In an opinion signed by Justice Amy Coney Barrett, the Supreme Court established a test to determine when a public official can be deemed to be engaging in state action to block someone from using their social media accounts. The official must “(1) possess actual authority to speak on behalf of the state on a particular matter, and (2) purport to exercise that authority when speaking in the relevant social media post.”
The court issued a unanimous verdict link v. freed, a case over whether Port Huron, Miss., city manager James Freed violated the First Amendment when he blocked and removed resident Kevin Lindke from his Comments on Facebook page critical of Fried’s pandemic policies. The test creates a new way to determine whether an officer is liable for actions on social media pages that violate citizens’ First Amendment rights.

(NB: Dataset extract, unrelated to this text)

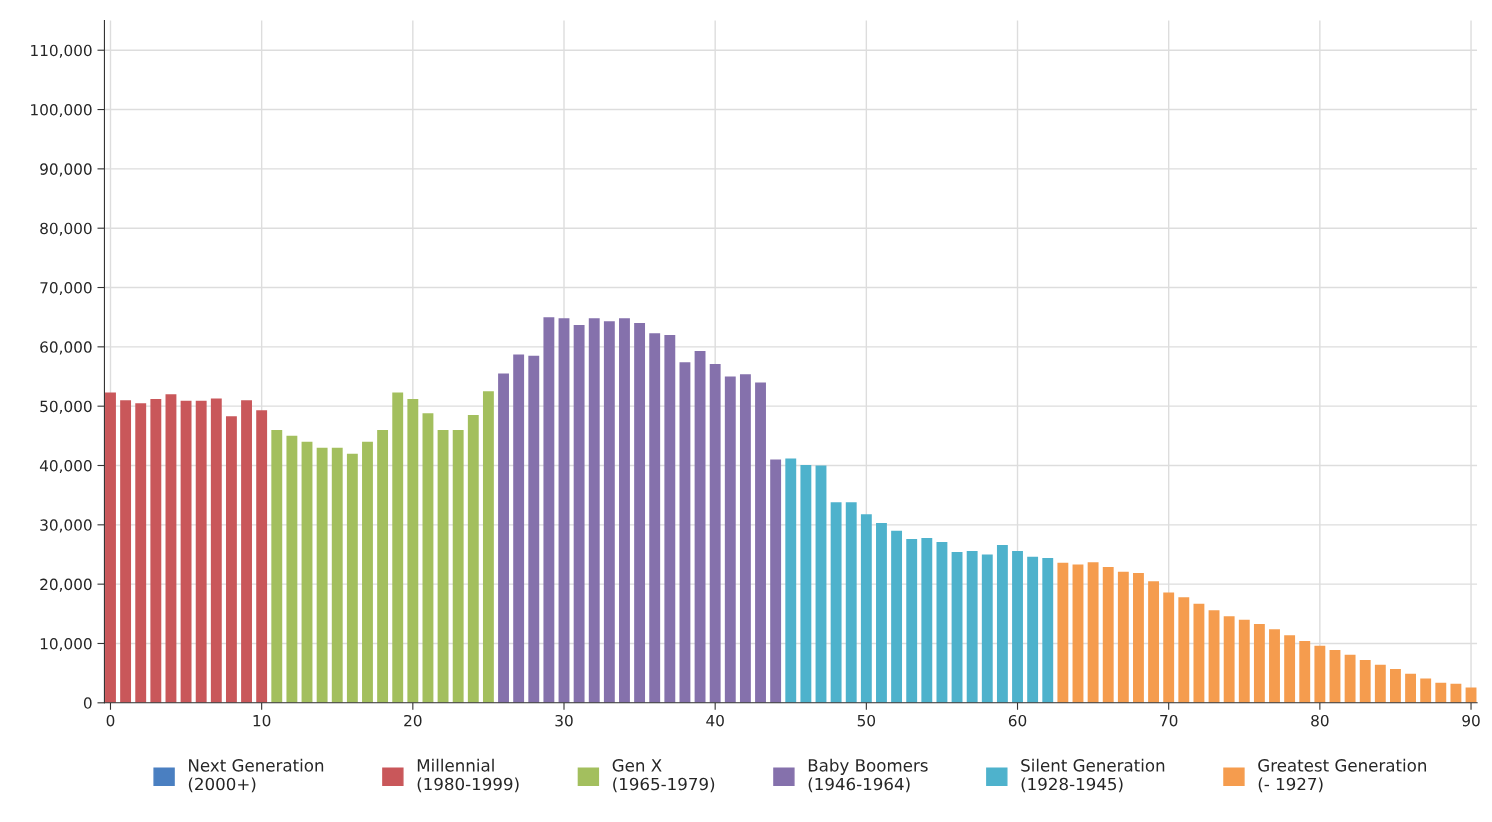 This screenshot has width=1492, height=822. What do you see at coordinates (413, 720) in the screenshot?
I see `x-tick-label: 20` at bounding box center [413, 720].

But it is not enough that a social media page belongs to a public official. “The distinction between private conduct and state action hinges on substance, not labels: Private parties can act under the authority of the state, and state officials have private lives and their own constitutional rights, including First Amendment rights,” Barrett wrote. Speech rights. They work and exercise editorial control over speech and speakers on their personal platforms.”
The difference between private action and state action depends on substance, not labels
Barrett suggested that a simple disclaimer could make a difference in the decision. “Here, if Fried’s account carries a label—for example, ‘This is James R. Fried’s personal page’—he would be entitled to a strict presumption that all of his posts are personal,” the ruling “However, Fried’s page is not designated as ‘personal’ or ‘official.'”

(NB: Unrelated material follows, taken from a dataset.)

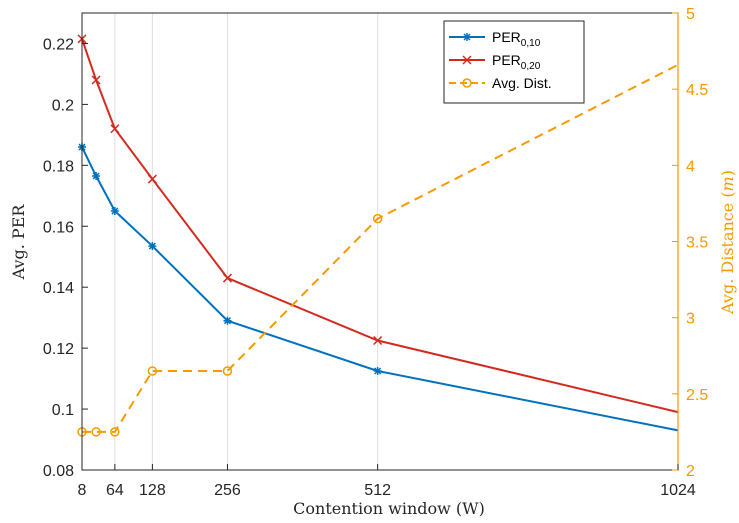  What do you see at coordinates (58, 472) in the screenshot?
I see `y-left-tick-label: 0.08` at bounding box center [58, 472].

Katie Farlow, senior staff attorney at Columbia University’s Knight First Amendment Institute, said in a statement that the court “is correct in holding that public officials cannot be exempted from First Amendment liability simply by using their personal accounts to conduct official business. “
But, Farlow added, “We are disappointed, however, that the court did not adopt the more pragmatic test used by most appellate courts, which appropriately balances the free speech interests of public officials and those who want free speech.” People’s interests. Talk to them on their social media accounts. We hope that in implementing the new test set out by the Supreme Court today, the courts will bear in mind the importance of protecting speech and dissent in these digital public forums.”
In 2017, the Knight Institute challenged former President Donald Trump over blocking users from his @realDonaldTrump Twitter account. They argued that his account was a “public forum” from which people could not be excluded because of their opinions, and lower courts agreed. In 2021, after Trump left office, the Supreme Court ordered the lower courts to quash the ruling against Trump and dismissed the ruling as moot.
Dhillon Law Group partner Gary Lawkowski said in an emailed statement about the new ruling that “the biggest impact of this opinion may not be the formal test it imposes on what it holds; The language buried in the opinion, effectively providing public officials with an easy way to keep the “personal” aspect of the law in place going forward, is by posting a disclaimer on their social media accounts.”
The justices left and sent the case back to the lower court for a new trial.